THE INPUT =>
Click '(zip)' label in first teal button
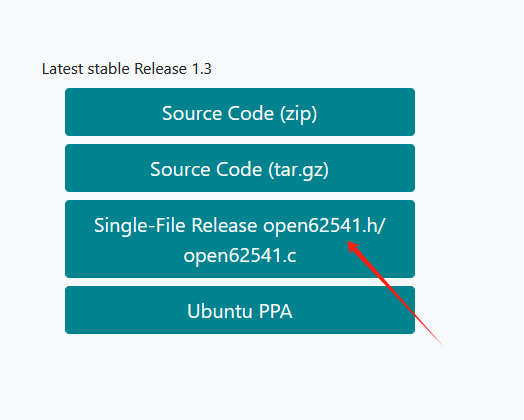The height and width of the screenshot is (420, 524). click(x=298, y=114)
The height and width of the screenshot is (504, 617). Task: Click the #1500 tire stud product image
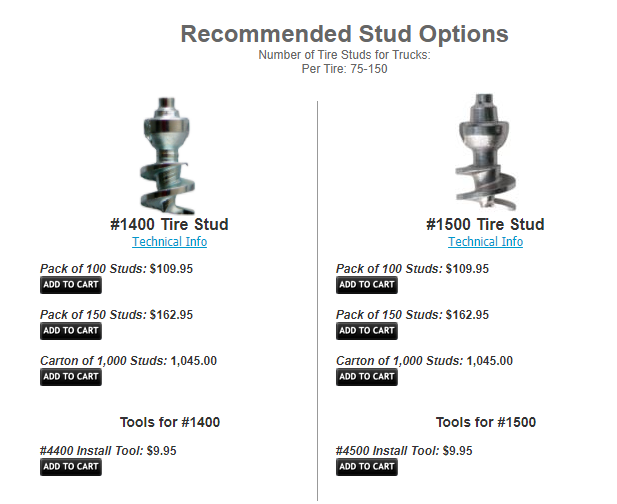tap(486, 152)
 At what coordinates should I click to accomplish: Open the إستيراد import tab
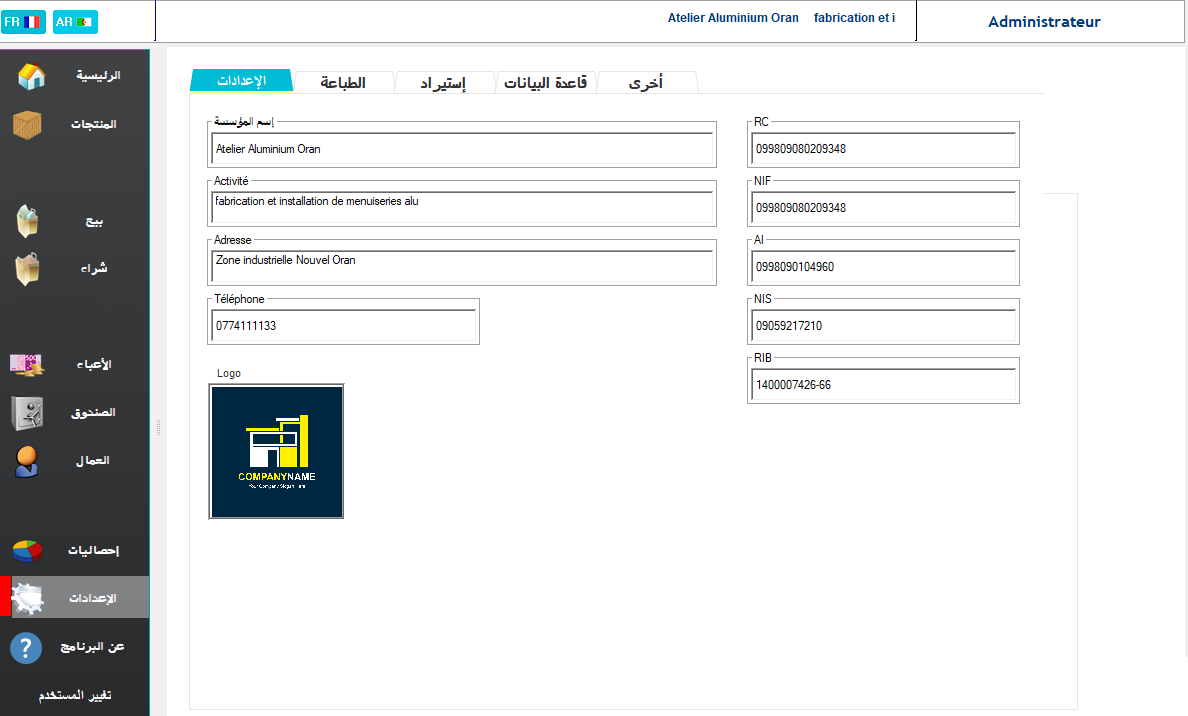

EXERCISE DESCRIPTION => Output the full material exactly as given, without its pictures.

REPLY TO THE TASK =>
Click '(zip)' label in first teal button
The height and width of the screenshot is (420, 524). click(x=298, y=114)
The height and width of the screenshot is (504, 617). Task: Click the #1500 tire stud product image
tap(486, 152)
 At what coordinates should I click to accomplish: Open the إستيراد import tab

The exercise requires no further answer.